I'm planning on making a distributed database system using a shared-nothing architecture and multiversion concurrency control. Redundancy will be achieved through asynchronous replication (it's allowed to lose some recent changes in case of a failure, as long as the data in the system remains consistent). For each database entry, one node has the master copy (only that node has write access to it), in addition to which one or more nodes have secondary copies of the entry for scalability and redundancy purposes (the secondary copies are read-only). When the master copy of an entry is updated, it is timestamped and sent asynchronously to nodes with secondary copies so that finally they will get the latest version of the entry. The node that has the master copy can change at any time - if another node needs to write that entry, it will request the current owner of the master copy to give that node the ownership of that entry's master copy, and after receiving ownership that node can write the entry (all transactions and writes are local).
Lately I've been thinking about what to do when a node in the cluster goes down, that what strategy to use for failover. Here are some questions. I hope that you would know available alternatives to at least some of them.
- What algorithms there are for doing failover in a distributed system?
- What algorithms there are for consensus in a distributed system?

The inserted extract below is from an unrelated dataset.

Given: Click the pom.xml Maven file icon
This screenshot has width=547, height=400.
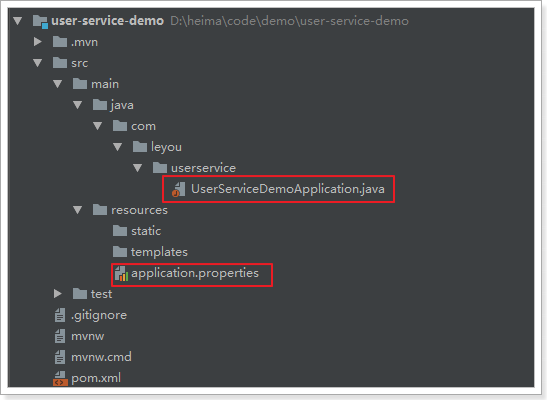Looking at the screenshot, I should click(60, 378).
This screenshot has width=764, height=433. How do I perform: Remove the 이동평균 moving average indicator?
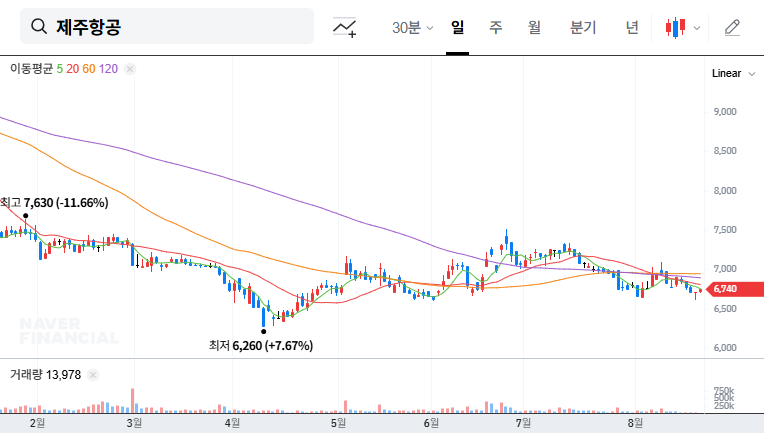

- How should the nodes in the cluster determine that a node is down?
- How should the nodes determine that what database entries had their master copy on the failed node at the time of failure, so that other nodes may recover those entries?
- How to decide that which node(s) has the latest secondary copy of some entry?
- How to decide that which node's secondary copy should be promoted to be the new master copy?
- How to handle it, if the node which was though to be down, suddenly comes back as if nothing happened?
- How to avoid split-brain scenarios, where the network is temporarily split into two, and both sides think that the other side has died?